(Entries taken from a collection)
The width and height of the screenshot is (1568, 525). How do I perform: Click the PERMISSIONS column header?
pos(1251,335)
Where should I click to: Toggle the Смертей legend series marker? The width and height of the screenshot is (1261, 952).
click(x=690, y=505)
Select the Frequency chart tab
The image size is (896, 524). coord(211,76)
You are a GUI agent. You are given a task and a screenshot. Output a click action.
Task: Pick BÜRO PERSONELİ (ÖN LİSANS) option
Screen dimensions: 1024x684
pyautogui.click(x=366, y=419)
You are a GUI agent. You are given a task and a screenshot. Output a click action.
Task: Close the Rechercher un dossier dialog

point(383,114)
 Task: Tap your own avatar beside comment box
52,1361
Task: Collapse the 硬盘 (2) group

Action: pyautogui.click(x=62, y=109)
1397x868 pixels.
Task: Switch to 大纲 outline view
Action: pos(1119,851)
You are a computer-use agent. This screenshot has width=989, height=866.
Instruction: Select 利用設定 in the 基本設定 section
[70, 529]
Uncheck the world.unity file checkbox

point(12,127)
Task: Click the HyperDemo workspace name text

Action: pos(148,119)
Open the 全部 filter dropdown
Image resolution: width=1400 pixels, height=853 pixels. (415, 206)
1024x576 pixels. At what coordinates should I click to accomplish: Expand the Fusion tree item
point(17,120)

### Exercise
What is needed is an exact copy of all the data above.

### Solution to the exercise
The width and height of the screenshot is (1568, 525). How do I perform: Click the PERMISSIONS column header?
pos(1251,335)
Where should I click to: Toggle the Смертей legend series marker? The width and height of the screenshot is (1261, 952).
click(x=690, y=505)
Select the Frequency chart tab
The image size is (896, 524). coord(211,76)
You are a GUI agent. You are given a task and a screenshot. Output a click action.
Task: Pick BÜRO PERSONELİ (ÖN LİSANS) option
Screen dimensions: 1024x684
pyautogui.click(x=366, y=419)
You are a GUI agent. You are given a task and a screenshot. Output a click action.
Task: Close the Rechercher un dossier dialog

point(383,114)
 Task: Tap your own avatar beside comment box
52,1361
Task: Collapse the 硬盘 (2) group

Action: pyautogui.click(x=62, y=109)
1397x868 pixels.
Task: Switch to 大纲 outline view
Action: pos(1119,851)
You are a computer-use agent. This screenshot has width=989, height=866.
Instruction: Select 利用設定 in the 基本設定 section
[70, 529]
Uncheck the world.unity file checkbox

point(12,127)
Task: Click the HyperDemo workspace name text

Action: pos(148,119)
Open the 全部 filter dropdown
Image resolution: width=1400 pixels, height=853 pixels. (415, 206)
1024x576 pixels. At what coordinates should I click to accomplish: Expand the Fusion tree item
point(17,120)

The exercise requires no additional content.